“Impegnata da sempre ad offrire al pubblico automobili a prezzo accessibile, Opel dà oggi un impulso decisivo alla motorizzazione tedesca in un momento in cui è necessario colmare una lacuna del mercato. E’ giunto il momento che non vi sia più soluzione di continuità tra telaio e carrozzeria”. Con queste parole, nel lontano 1935, la Casa tedesca presentava al Salone di Berlino la Olympia, prima automobile berlina tedesca costruita in serie con carrozzeria portante in acciaio ed era contemporaneamente la prima auto che riunisse i vantaggi di questo tipo di costruzione con quelli di un’utilitaria. “L’intelaiatura della scocca è costruita come un ponte d’acciaio, una forma in grado di assorbire grandi forze e di contenere il peso” proseguiva 85 anni fa il costruttore tedesco. “Quest’intelaiatura è fatta di profilati d’acciaio portanti, uniti fra loro con le tecniche impiegate nelle costruzioni aeronautiche in metallo”.

Quando, nel 1936, nello stesso anno cioè delle Olimpiadi di Berlino, uscì sul mercato, la Opel Olympia costava 2.500 Marchi. Fino al 1937 ebbe un motore 1.300 da 29 CV (21 kW). In seguito, nel 1938, ricevette un motore 1.500 da 37 CV (27 kW) che le consentiva di raggiungere i 110 km/h. Mentre la Olympia 1.3 fu prodotta in 81.661 esemplari, la versione 1.500 raggiunse nel 1940 le 87.214 unità: decisamente una bella cifra!

Naturalmente la carrozzeria portante fu presto adottata anche per altri modelli, prima fra tutte la Opel Kadett, il nuovo modello d’ingresso della gamma che quando, nel 1936, fece la sua comparsa sul mercato si rivolgeva a quei clienti potenziali che non potevano permettersi la Olympia.

Nel 1938 la Opel costruiva già 140.580 veicoli all’anno. Se non fosse scoppiata la guerra, avrebbe superato l’obiettivo di 150.000 veicoli all’anno entro la fine degli Anni ’30. All’epoca Opel era diventata comunque la principale industria automobilistica tedesca e i suoi responsabili sorprendevano spesso il pubblico con nuove idee pubblicitarie che rendevano il nome della ditta famoso in tutto il mondo. Nell’Estate del 1936, ad esempio, la 500millesima automobile Opel prodotta – una Olympia – fu trasportata come “prima automobile volante del mondo” all’interno del dirigibile Hindenburg fino a Rio de Janeiro.
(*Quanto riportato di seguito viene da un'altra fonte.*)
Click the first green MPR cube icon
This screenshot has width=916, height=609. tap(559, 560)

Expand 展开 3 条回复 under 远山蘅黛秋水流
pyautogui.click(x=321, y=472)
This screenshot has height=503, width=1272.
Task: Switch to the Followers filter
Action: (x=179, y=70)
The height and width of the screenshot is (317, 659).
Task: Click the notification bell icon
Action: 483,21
Lo scoppio della Seconda Guerra Mondiale segnò la fine della produzione automobilistica. Nell’Autunno 1940 le catene di montaggio della Olympia e della Kapitan furono fermate e da quel momento, dopo 1.003.585 automobili prodotte, furono costruiti solo i camion Blitz nella fabbrica di Brandeburgo. La produzione automobilistica sarebbe ripresa nel 1947.